→ **WHAT THE TASK REQUIRES**
Please lay out the data from the line with "You are a computer-use" to the line with "tap(128, 355)", both included, as a numbered list with blank lines omitted. Leave the pictures out of the answer.

→ **EXERCISE MATERIAL**
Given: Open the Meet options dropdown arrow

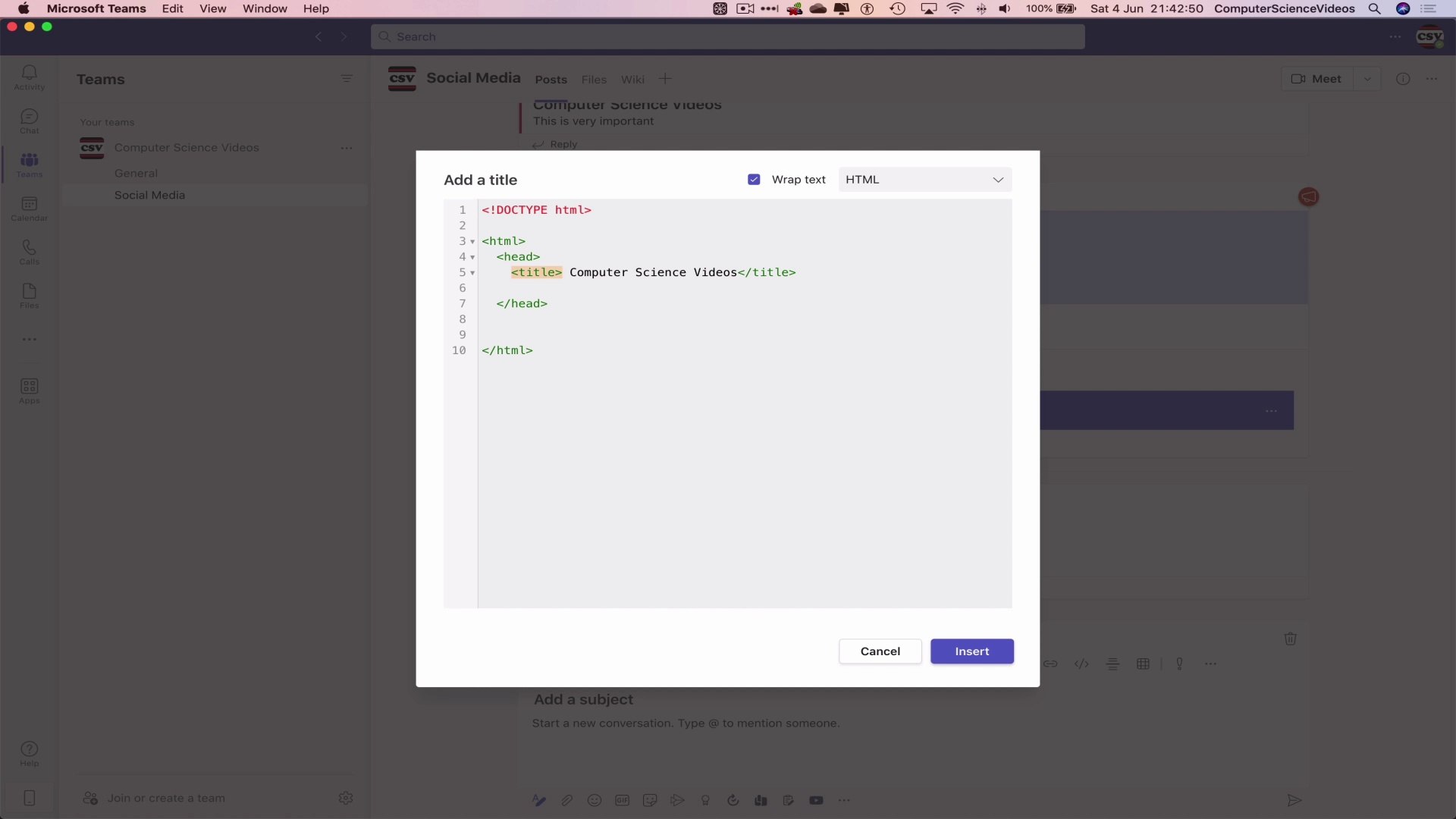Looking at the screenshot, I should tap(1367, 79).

...

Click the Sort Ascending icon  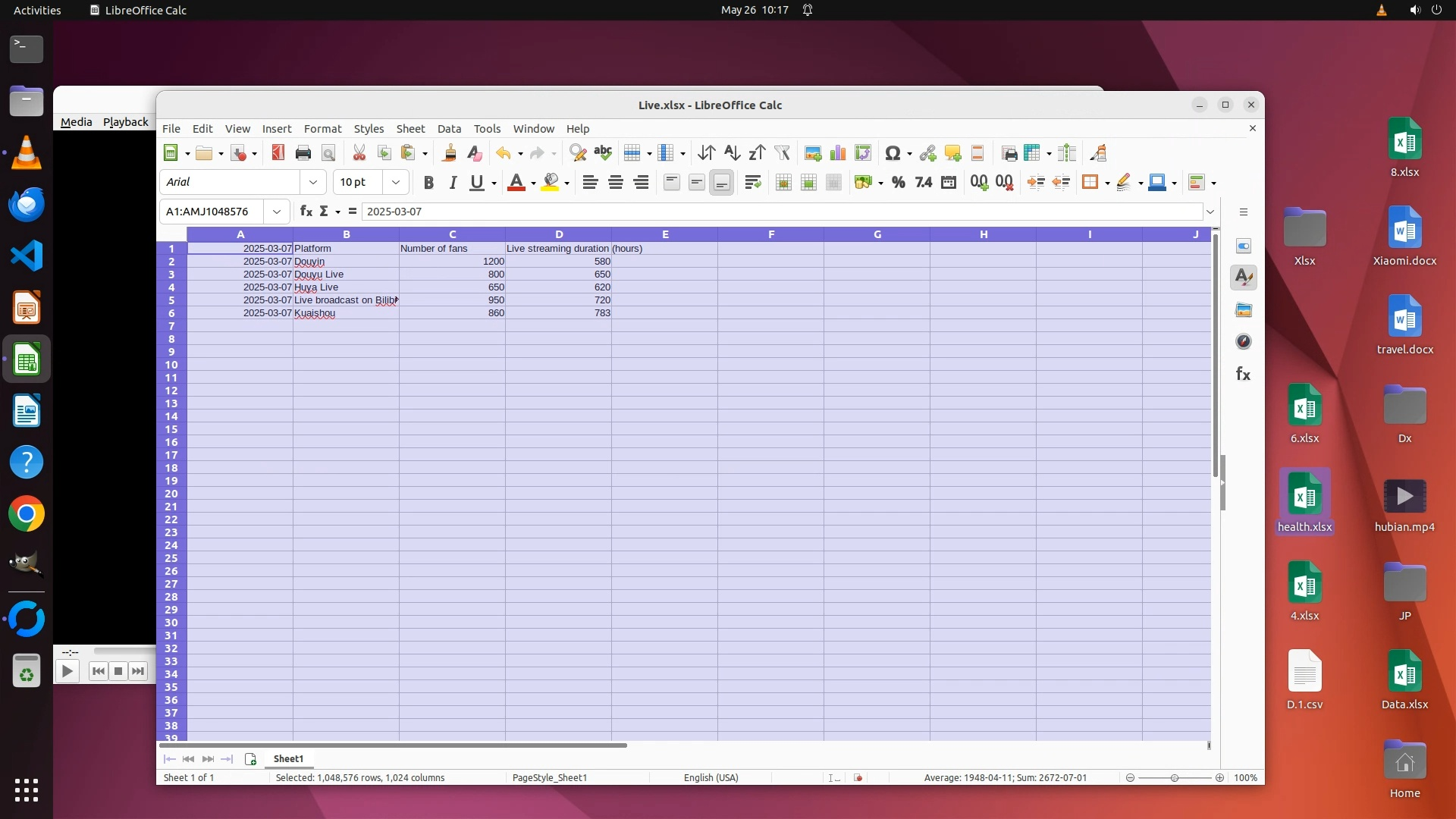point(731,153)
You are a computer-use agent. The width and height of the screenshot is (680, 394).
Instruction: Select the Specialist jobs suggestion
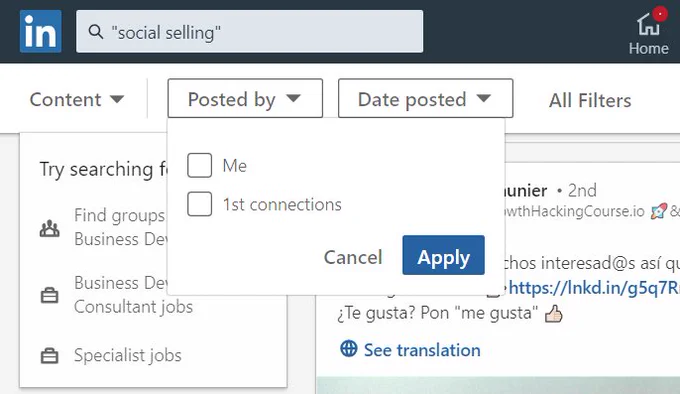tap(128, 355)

→ **THE RESPONSE**
1. You are a computer-use agent. The width and height of the screenshot is (680, 394).
2. Instruction: Select the Specialist jobs suggestion
3. tap(128, 355)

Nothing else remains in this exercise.